■ Exercise:
Reproduce the lines below exactly, from the one containing "Image resolution: width=297" through the one containing "Instruction: Open the 天空之触 (PVE) tab", both included. Leave out any pictures.

[Stored items]
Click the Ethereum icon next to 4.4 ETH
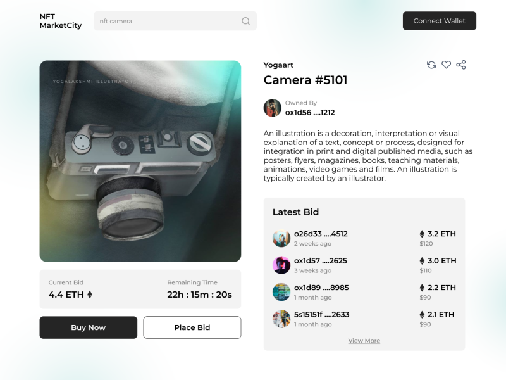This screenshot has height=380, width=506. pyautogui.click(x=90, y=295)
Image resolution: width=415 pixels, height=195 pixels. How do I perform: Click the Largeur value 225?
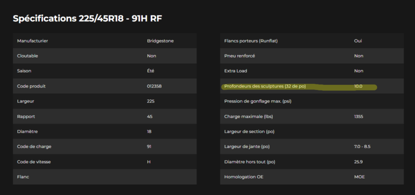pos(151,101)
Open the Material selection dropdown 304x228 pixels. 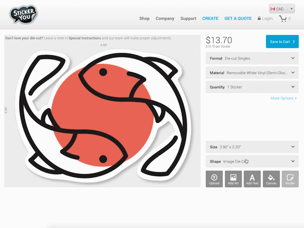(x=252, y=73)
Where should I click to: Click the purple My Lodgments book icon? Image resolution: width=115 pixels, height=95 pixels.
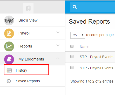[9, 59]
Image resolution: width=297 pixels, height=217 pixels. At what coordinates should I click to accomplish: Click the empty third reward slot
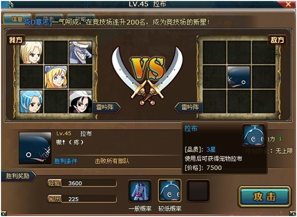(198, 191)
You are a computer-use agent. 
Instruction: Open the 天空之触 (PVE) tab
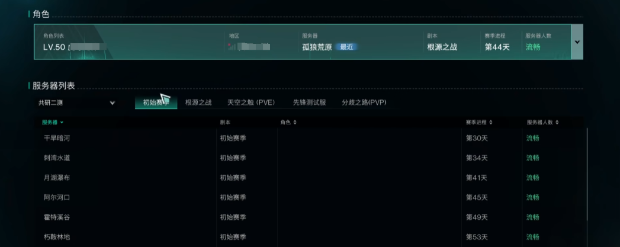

--

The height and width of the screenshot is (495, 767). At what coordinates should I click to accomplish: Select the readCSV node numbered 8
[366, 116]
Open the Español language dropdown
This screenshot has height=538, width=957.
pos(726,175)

■ Your solution:
Image resolution: width=297 pixels, height=217 pixels. At what coordinates should I click to accomplish: Click the empty third reward slot
(198, 191)
You are a computer-use agent. 
Instruction: Open the 天空之触 (PVE) tab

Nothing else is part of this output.